Differential survival of AML subpopulations in NOD/SCID mice

Objective Leukemia-initiating cells can retrospectively be defined by tumorigenicity in immunodeficient mice and be characterized by surface markers. The latter still being discussed for acute myeloid leukemia (AML), nonobese diabetic/severe combined immunodeficient (NOD/SCID) mice were used to evaluate long-time reconstitution and expansion of AML subpopulations. Materials and Methods Bone marrow cells from patients with AML were separated according to CD34 expression, aldehyde dehydrogenase (ALDH) activity, and divisional kinetics in comparison to cord blood−derived CD34 + hematopoietic stem cells, evaluating survival and expansion in NOD/SCID mice. The AML long-term surviving capacity of subpopulations recovered from NOD/SCID mice was confirmed by ex vivo survival. Results AML mononuclear cells were detected in bone marrow and spleen of NOD/SCID mice 12 weeks after transplantation. The majority of recovered cells were CD34 + and significantly more CD34 + cells were recovered after application of ALDH bright (high ALDH activity), CD34 + , or slowly dividing (PKH bright ) than after ALDH dim , CD34 − , or fast dividing (PKH dim ) cell application. CD123 + , CD63 + , and CD44v7 + cells were also more abundant after the transfer of ALDH bright or CD34 + AML mononuclear cells.

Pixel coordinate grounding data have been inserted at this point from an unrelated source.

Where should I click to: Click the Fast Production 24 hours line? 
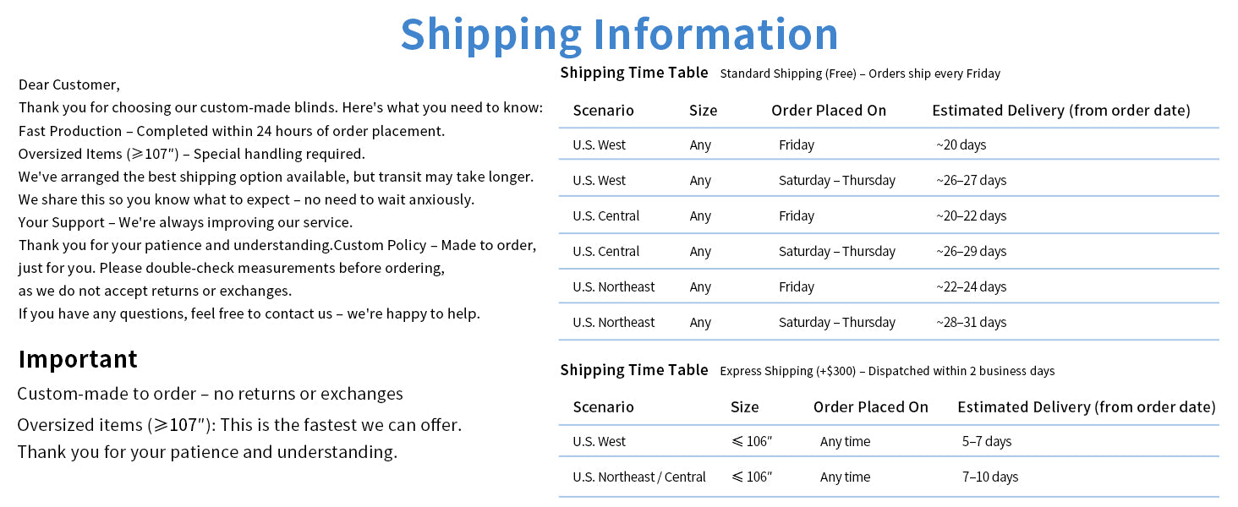[232, 131]
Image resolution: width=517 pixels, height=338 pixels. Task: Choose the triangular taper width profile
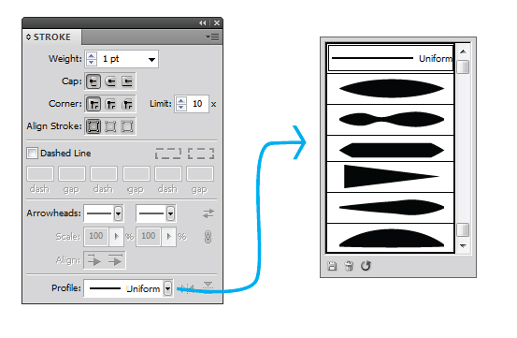391,177
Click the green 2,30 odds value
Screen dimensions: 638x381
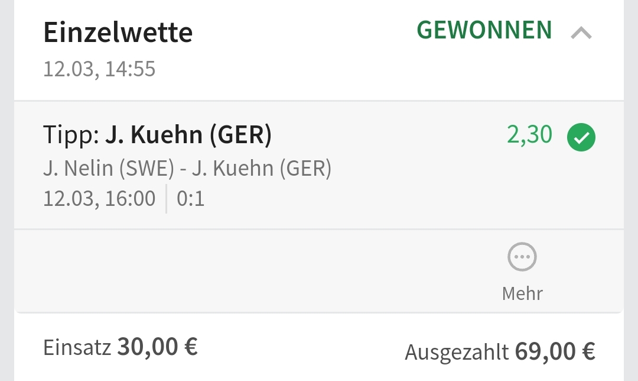coord(529,135)
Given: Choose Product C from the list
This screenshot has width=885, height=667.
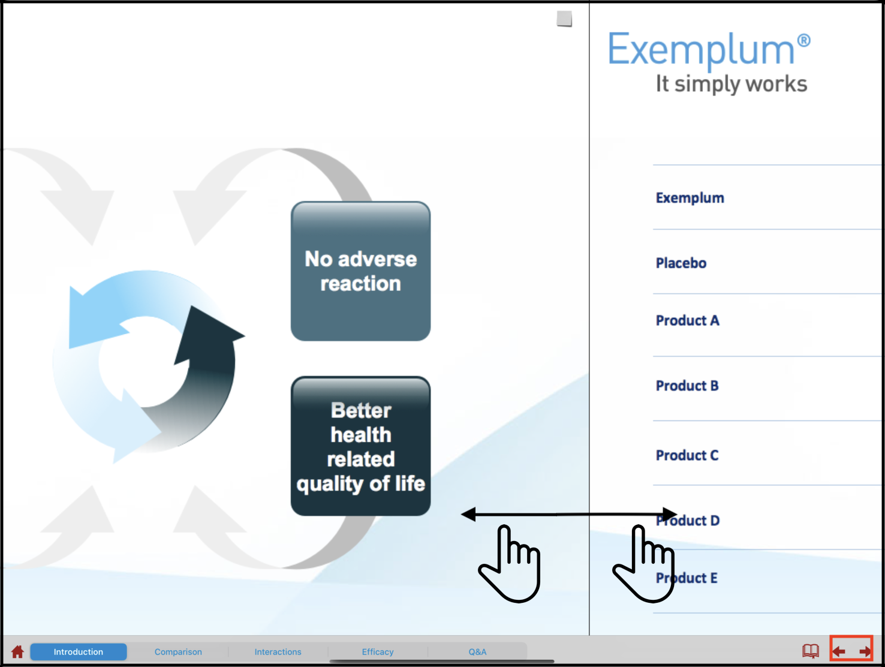Looking at the screenshot, I should tap(687, 455).
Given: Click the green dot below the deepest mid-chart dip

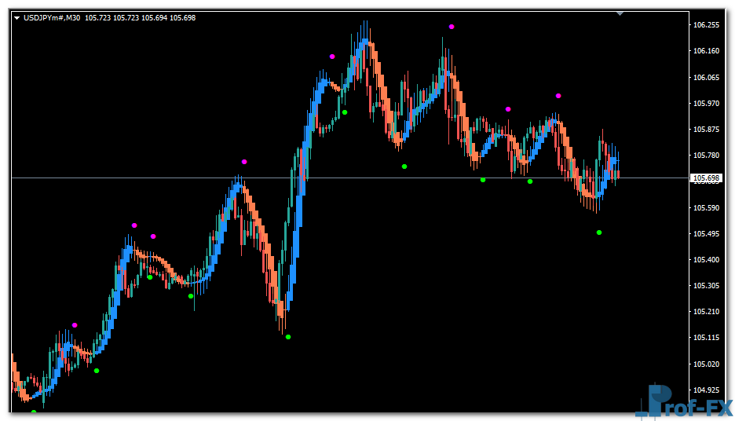Looking at the screenshot, I should click(288, 337).
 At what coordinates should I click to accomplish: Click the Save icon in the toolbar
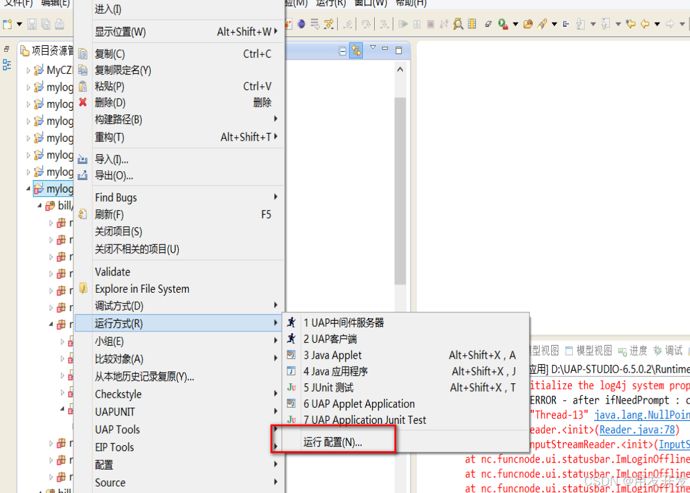coord(31,24)
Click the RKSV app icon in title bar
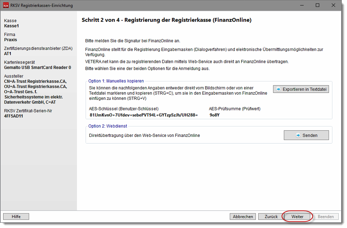Viewport: 347px width, 228px height. (x=6, y=6)
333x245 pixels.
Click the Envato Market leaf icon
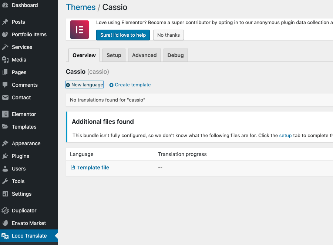[x=5, y=223]
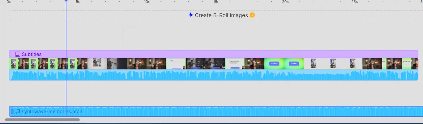
Task: Click the left trim handle of synthwave-memories.mp3
Action: pyautogui.click(x=12, y=112)

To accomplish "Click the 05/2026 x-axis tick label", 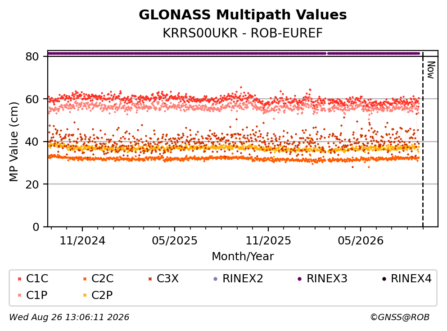I will (x=361, y=241).
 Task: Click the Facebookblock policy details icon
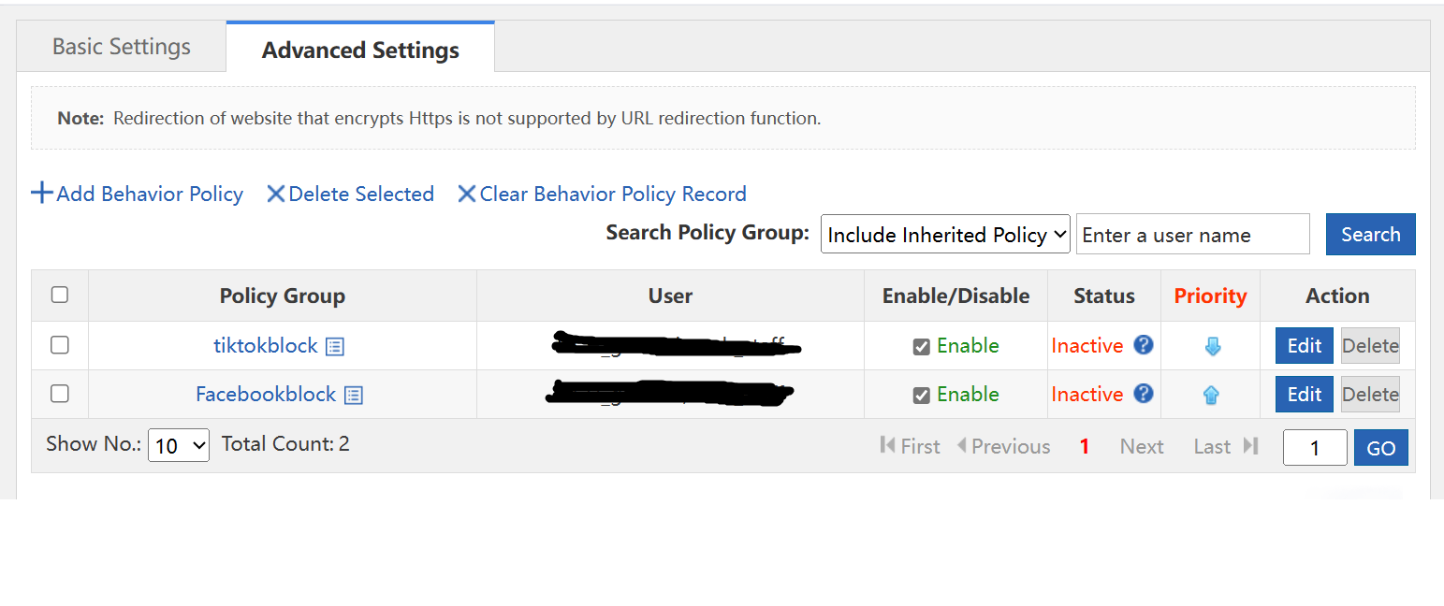tap(354, 396)
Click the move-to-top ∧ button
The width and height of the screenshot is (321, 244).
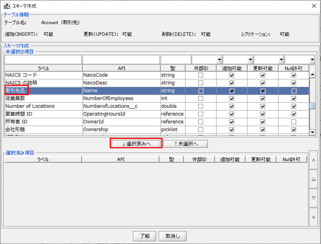313,160
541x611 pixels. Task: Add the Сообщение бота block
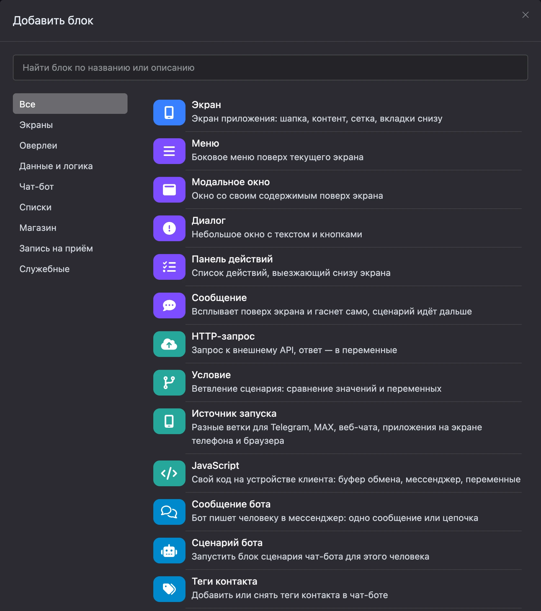coord(337,512)
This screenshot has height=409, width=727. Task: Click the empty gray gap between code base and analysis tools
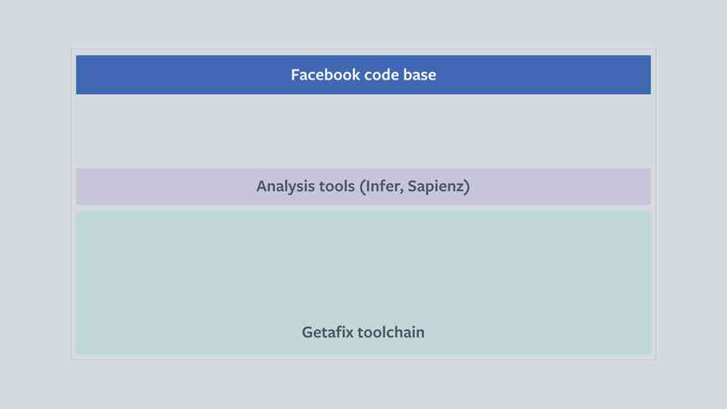(x=363, y=131)
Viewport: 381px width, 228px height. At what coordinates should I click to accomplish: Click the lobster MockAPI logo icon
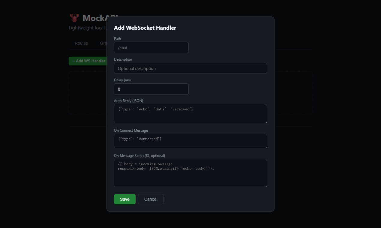click(x=74, y=18)
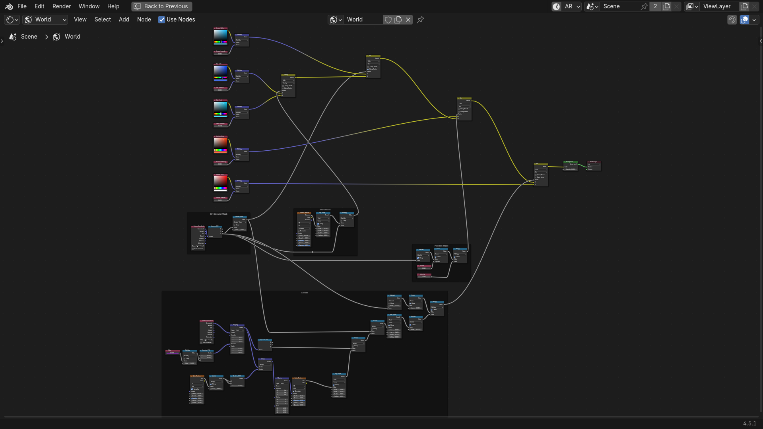Toggle the node editor overlays button
The width and height of the screenshot is (763, 429).
[x=744, y=19]
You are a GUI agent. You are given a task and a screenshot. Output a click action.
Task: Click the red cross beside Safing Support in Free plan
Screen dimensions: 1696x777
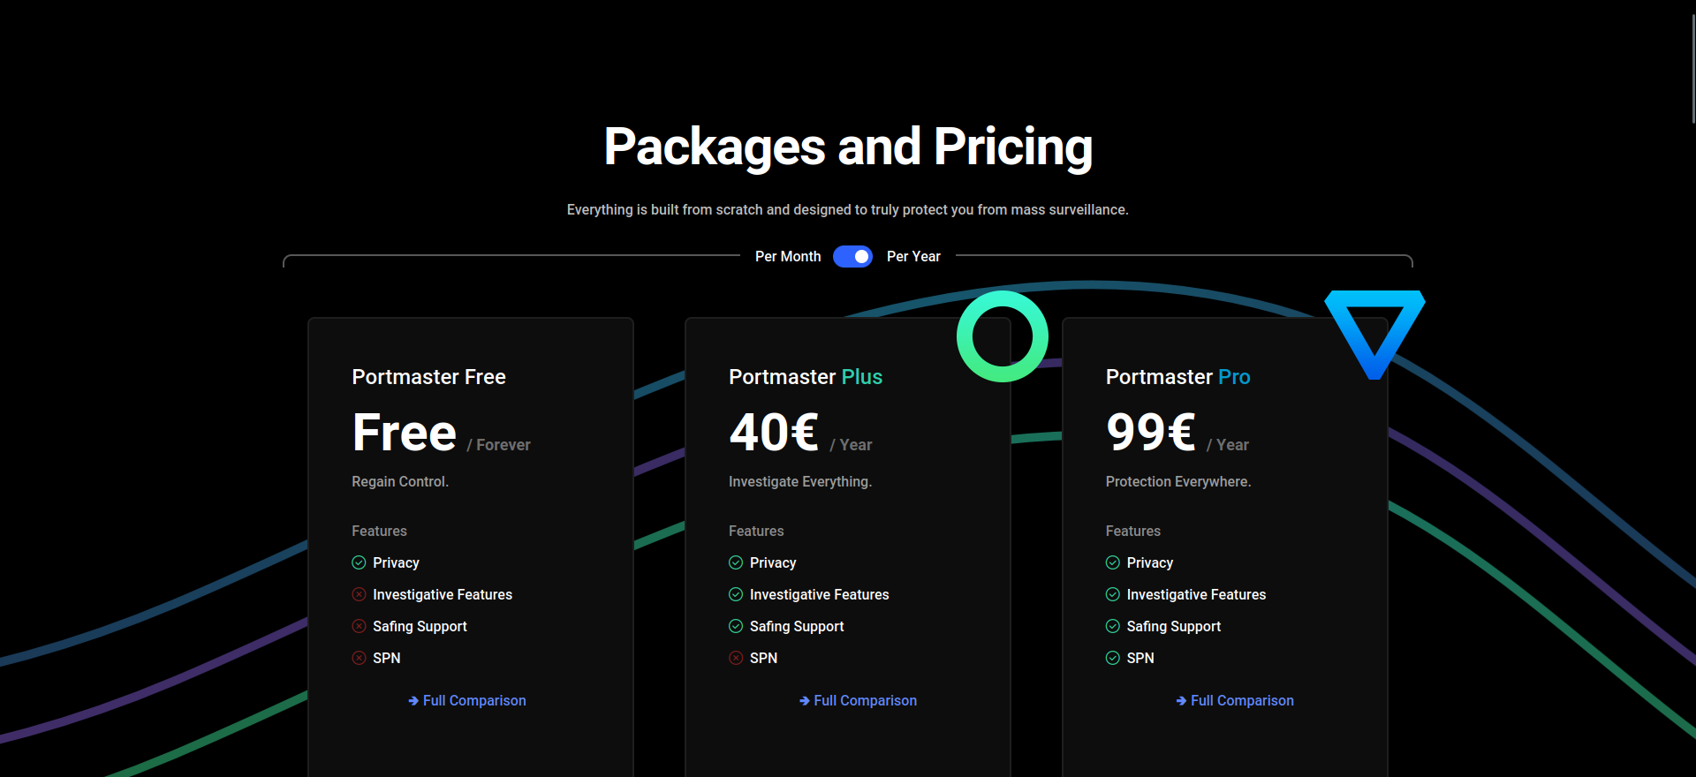pyautogui.click(x=359, y=626)
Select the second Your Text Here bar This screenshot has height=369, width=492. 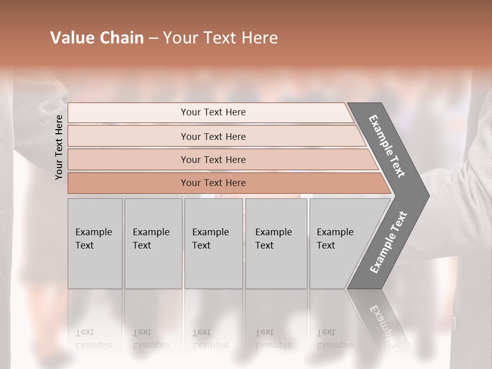(213, 136)
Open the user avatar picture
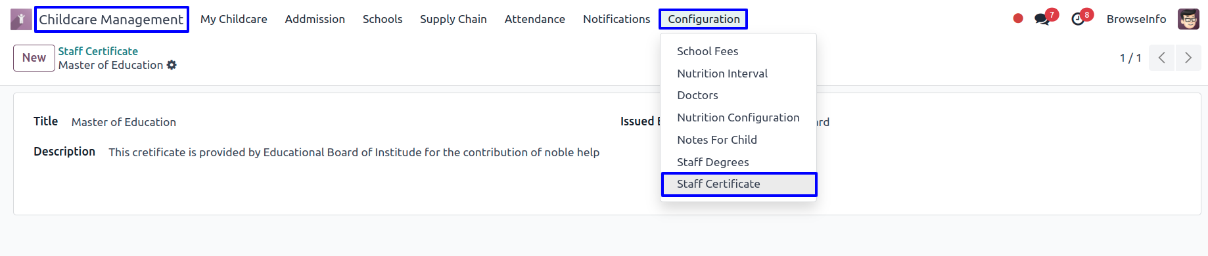Viewport: 1208px width, 256px height. (x=1188, y=19)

In the spleen, large AML cell clusters were only recovered after ALDH bright , CD34 + , or PKH bright cell transfer. Importantly, in secondary long-term in vitro cultures, quite exclusively CD34 + AML mononuclear cells survived and expanded. Conclusions Separation of ALDH bright , CD34 + , or PKH bright cells enriches for AML long-term surviving capacity, which reside in the CD34 + subpopulation, as rather exclusively CD34 + cells survived and expanded in vivo and ex vivo. Long-term survival capacity may be supported by CD44v7 expression.